= Extract =

=-=-=

If you mean on the tank walls its two layers of black silicone 2 caulking and a layer of dried bed-a-beast. On the newer tanks I switched to the brown.


----------



## slaytonp (Nov 14, 2004)

Max--Since you still have to route out a hole to the bottom to use a turkey baster, you still have a choice of either method of siphoning off excess water.


----------



## sports_doc (Nov 15, 2004)

I make a pond by dipping the media down in one corner and covering it with riccia and java moss. Then, as needed, I suck out some water with a turkey baster...at most 1x/mo.

None of my tanks have drains, and only I out of 35 has a false bottom (amd I may never do that again :wink: )

S


----------



## c'est ma (Sep 11, 2004)

Yeah...after arduously draining my son's first viv via the baster method, we made a point of having our next two tanks drilled for bulkheads...only to find out that that was more worrisome (in terms of breakage possibility when moving the tank) than it was necessary. So far I really like the corner pond route the best. My new female pumilio was hunting springtails in the pond this afternoon:










(BTW, the outline of that pond is a realistic looking piece of plastic aquarium wood that I siliconed to the bottom of the tank before doing anything else. It is irregular enough on the bottom that the water in the pond is just part of the water layer that covers the bottom of the tank...)

=-=-=

= Request =
Quote the entire forum thread about draining vivarium tanks word for word. The rows that come next are separate material, unrelated to the thread.

= Records for locating described items =
=-=-=

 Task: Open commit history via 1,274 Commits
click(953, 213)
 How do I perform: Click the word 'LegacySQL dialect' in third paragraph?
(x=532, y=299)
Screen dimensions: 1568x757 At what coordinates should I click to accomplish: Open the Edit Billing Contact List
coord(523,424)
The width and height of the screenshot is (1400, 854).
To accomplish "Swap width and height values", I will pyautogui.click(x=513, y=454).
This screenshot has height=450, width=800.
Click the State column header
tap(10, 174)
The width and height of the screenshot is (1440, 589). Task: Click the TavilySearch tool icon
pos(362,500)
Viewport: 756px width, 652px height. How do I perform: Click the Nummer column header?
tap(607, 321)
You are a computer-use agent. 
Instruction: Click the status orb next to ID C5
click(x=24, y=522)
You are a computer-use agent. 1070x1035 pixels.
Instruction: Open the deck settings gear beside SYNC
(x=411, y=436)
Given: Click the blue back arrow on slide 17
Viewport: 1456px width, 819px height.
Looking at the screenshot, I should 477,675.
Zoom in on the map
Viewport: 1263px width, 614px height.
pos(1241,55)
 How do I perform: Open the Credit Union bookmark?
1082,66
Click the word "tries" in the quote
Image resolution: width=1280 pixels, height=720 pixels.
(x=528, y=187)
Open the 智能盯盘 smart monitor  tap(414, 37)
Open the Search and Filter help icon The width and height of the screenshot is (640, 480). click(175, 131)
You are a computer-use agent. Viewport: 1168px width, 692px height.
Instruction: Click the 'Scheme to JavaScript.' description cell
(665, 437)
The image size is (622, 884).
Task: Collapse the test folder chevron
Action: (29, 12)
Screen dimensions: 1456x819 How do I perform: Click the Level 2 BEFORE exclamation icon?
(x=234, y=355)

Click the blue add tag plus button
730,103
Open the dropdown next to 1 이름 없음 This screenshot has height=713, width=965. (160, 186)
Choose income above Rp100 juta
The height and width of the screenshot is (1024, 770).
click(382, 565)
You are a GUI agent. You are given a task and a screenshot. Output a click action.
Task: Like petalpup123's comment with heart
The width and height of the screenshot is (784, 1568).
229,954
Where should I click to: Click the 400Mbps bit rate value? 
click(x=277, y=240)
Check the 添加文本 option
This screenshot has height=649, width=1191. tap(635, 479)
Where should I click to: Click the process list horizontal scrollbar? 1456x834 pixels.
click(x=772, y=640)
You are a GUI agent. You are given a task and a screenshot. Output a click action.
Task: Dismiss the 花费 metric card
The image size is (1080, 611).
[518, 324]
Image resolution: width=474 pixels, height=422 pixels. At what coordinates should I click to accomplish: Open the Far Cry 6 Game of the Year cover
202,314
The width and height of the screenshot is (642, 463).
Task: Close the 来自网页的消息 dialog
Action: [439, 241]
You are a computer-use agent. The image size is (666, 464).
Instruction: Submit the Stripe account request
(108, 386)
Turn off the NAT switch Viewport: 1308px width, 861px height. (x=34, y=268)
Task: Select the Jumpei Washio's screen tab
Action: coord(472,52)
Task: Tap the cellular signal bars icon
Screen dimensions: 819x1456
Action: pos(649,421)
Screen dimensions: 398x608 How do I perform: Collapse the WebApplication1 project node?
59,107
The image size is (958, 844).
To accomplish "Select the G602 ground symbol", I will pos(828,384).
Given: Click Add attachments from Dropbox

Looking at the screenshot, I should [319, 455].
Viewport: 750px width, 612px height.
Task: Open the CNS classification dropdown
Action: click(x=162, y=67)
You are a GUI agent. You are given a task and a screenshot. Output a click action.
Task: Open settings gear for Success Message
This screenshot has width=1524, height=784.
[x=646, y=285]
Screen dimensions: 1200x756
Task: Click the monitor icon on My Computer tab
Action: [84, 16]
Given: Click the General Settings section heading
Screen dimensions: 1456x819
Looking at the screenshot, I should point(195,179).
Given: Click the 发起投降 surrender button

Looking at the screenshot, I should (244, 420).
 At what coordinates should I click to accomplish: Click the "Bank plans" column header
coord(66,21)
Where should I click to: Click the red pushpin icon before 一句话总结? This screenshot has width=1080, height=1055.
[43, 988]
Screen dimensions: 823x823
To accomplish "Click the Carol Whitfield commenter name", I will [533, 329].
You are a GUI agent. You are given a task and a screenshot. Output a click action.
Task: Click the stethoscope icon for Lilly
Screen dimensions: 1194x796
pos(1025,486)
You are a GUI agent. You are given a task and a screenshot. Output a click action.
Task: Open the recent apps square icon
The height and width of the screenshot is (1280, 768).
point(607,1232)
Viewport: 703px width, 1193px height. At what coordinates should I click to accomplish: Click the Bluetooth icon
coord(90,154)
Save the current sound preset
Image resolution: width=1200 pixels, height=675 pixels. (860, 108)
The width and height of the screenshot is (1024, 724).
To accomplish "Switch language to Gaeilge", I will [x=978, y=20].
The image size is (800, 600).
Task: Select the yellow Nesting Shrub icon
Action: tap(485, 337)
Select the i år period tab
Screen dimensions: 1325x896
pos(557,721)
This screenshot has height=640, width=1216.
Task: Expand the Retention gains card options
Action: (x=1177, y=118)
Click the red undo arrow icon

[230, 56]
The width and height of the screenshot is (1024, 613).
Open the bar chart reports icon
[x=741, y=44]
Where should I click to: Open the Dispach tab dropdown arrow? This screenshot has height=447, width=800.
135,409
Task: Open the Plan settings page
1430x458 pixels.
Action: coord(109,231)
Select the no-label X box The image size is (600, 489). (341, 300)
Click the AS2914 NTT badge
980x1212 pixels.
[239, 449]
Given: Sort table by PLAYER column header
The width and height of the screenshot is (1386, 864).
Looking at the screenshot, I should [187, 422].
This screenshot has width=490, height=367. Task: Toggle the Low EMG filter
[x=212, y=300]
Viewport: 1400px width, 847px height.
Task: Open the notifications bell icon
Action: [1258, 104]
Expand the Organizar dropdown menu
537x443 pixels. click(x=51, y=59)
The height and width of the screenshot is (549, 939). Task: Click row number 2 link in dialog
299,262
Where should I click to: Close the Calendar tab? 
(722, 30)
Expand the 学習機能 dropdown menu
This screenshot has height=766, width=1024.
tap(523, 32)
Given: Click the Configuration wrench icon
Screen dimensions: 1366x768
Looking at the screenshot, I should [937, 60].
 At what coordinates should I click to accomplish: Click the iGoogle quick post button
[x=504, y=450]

=-=-=

= In response =
If you mean on the tank walls its two layers of black silicone 2 caulking and a layer of dried bed-a-beast. On the newer tanks I switched to the brown.


----------



## slaytonp (Nov 14, 2004)

Max--Since you still have to route out a hole to the bottom to use a turkey baster, you still have a choice of either method of siphoning off excess water.


----------



## sports_doc (Nov 15, 2004)

I make a pond by dipping the media down in one corner and covering it with riccia and java moss. Then, as needed, I suck out some water with a turkey baster...at most 1x/mo.

None of my tanks have drains, and only I out of 35 has a false bottom (amd I may never do that again :wink: )

S


----------



## c'est ma (Sep 11, 2004)

Yeah...after arduously draining my son's first viv via the baster method, we made a point of having our next two tanks drilled for bulkheads...only to find out that that was more worrisome (in terms of breakage possibility when moving the tank) than it was necessary. So far I really like the corner pond route the best. My new female pumilio was hunting springtails in the pond this afternoon:










(BTW, the outline of that pond is a realistic looking piece of plastic aquarium wood that I siliconed to the bottom of the tank before doing anything else. It is irregular enough on the bottom that the water in the pond is just part of the water layer that covers the bottom of the tank...)